Speakers
Description
Ensuring international metrological traceability for Air Kerma-Area Product (PKA) measurements is crucial for modern clinical dosimetry. Traditional calibration methods have limitations in geometry, uncertainty, and clinical deployment. This study proposes a hybrid methodology to establish a robust traceability chain for PKA meters. To develop and validate a computational protocol for the PKA calibration chain, integrating high-resolution spectrometry and Monte Carlo (MC) simulations to reduce systematic uncertainties and provide a validated model for calibration audits. A hybrid approach was implemented in three stages: (1) An experimental cascade substitution calibration chain (reference chamber → Patient Dose Calibrator (PDC) → clinical PKA meter). (2) Precise characterization of X-ray spectra (RQR3-RQR10) using a CdTe detector and correction algorithms. (3) Faithful modeling of the experimental setups in TOPAS MC code, using the measured spectra as input to independently calculate calibration coefficients (N_K). The results were cross-validated. The PDC was validated as a transfer standard with an expanded uncertainty (k=2) of ~3%. Excellent agreement was observed between measured and simulated spectra. The direct comparison of calibration coefficients for the clinical meter (e.g., RQR8 quality) showed a difference of <3% between experimental (N_K=1.02 ± 3.0%) and MC (N_K=1.05 ± 1.5%) methods, within experimental uncertainties. The integration of MC simulations validated by CdTe spectrometry proved to be a powerful tool for metrological auditing, systematic uncertainty reduction, and protocol optimization. This framework provides a robust, exportable model for metrology laboratories, promoting the international harmonization of PKA dosimetry practices.

(Stored data)

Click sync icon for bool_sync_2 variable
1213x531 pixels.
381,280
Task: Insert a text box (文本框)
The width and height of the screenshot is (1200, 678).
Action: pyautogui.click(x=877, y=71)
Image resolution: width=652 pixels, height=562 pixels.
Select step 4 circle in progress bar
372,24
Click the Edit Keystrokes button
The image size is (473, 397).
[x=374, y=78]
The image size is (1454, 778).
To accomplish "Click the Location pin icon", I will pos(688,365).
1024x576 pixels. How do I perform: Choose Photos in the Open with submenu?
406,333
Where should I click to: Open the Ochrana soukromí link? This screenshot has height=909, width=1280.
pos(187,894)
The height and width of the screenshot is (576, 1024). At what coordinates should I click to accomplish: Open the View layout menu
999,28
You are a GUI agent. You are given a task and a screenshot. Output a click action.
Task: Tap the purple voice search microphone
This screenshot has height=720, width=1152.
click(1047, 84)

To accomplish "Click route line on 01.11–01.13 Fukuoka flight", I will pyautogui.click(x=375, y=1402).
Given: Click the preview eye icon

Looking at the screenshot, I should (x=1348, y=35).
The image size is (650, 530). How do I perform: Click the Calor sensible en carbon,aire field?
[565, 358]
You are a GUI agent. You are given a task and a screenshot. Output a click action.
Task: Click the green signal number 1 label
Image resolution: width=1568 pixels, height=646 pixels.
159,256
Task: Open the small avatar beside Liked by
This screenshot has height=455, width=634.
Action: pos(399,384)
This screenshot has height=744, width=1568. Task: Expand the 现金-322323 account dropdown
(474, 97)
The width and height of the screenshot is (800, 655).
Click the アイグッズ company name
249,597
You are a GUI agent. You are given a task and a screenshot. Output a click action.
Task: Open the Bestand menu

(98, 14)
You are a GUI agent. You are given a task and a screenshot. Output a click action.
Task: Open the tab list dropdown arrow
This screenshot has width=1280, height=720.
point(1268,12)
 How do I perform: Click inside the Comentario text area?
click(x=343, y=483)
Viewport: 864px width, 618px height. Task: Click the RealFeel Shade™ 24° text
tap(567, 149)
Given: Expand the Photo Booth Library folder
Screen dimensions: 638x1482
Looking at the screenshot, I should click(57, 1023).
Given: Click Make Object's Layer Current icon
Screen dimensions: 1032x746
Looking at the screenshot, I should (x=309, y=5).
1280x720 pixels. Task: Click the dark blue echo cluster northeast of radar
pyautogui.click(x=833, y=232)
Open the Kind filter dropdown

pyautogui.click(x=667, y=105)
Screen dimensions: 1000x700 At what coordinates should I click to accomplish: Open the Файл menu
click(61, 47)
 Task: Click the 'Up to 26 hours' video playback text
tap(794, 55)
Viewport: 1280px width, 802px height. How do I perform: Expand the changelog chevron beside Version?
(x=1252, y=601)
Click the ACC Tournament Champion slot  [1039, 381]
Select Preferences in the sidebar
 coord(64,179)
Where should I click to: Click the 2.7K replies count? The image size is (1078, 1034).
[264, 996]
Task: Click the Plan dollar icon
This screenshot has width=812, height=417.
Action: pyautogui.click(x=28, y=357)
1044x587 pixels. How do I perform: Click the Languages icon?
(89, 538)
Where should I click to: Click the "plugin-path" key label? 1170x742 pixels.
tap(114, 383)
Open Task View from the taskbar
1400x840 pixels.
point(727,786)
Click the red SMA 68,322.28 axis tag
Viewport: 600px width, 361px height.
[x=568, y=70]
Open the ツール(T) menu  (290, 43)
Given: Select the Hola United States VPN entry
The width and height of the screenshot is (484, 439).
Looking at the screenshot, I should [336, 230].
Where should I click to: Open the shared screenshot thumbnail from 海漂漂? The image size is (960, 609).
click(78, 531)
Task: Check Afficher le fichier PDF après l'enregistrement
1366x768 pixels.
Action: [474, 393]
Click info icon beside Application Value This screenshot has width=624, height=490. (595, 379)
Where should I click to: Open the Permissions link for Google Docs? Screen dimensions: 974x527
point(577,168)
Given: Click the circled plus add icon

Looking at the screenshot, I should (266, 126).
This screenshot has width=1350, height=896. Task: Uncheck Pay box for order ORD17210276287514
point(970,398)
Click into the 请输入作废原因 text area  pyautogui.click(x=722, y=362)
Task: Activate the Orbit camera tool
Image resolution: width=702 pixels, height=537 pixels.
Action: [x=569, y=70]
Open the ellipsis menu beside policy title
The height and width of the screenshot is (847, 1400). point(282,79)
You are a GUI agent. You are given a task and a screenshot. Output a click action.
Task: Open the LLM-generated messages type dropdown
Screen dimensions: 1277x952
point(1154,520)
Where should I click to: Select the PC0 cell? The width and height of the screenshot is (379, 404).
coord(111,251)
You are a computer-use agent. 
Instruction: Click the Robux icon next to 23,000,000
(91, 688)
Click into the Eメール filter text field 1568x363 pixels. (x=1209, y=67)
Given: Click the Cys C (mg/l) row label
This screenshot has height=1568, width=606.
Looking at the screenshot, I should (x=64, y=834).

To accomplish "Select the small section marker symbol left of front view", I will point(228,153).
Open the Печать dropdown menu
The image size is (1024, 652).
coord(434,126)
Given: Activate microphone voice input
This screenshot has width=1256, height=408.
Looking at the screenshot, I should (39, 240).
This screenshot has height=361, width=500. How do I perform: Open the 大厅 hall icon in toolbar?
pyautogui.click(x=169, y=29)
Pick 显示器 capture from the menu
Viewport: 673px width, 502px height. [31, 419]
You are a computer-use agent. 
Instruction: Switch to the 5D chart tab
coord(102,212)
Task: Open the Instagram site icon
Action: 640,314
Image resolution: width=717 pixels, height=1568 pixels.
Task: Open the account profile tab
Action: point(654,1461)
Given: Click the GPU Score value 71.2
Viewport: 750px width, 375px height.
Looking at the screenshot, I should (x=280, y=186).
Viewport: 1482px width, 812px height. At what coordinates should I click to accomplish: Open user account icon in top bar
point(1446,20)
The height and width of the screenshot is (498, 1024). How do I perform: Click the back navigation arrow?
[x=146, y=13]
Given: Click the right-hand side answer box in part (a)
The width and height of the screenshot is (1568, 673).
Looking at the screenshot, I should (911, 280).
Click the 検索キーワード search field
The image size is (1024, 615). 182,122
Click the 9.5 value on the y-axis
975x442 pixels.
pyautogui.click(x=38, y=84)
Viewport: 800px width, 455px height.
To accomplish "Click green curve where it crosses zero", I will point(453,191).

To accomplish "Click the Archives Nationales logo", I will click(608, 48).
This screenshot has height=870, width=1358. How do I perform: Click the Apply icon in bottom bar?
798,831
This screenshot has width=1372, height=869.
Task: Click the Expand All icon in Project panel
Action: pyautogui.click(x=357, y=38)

What you should do:
In the PKA calibration study description, what expanded uncertainty (k=2) was found for the Patient Dose Calibrator as a transfer standard?

Reply to the exercise:
About 3%.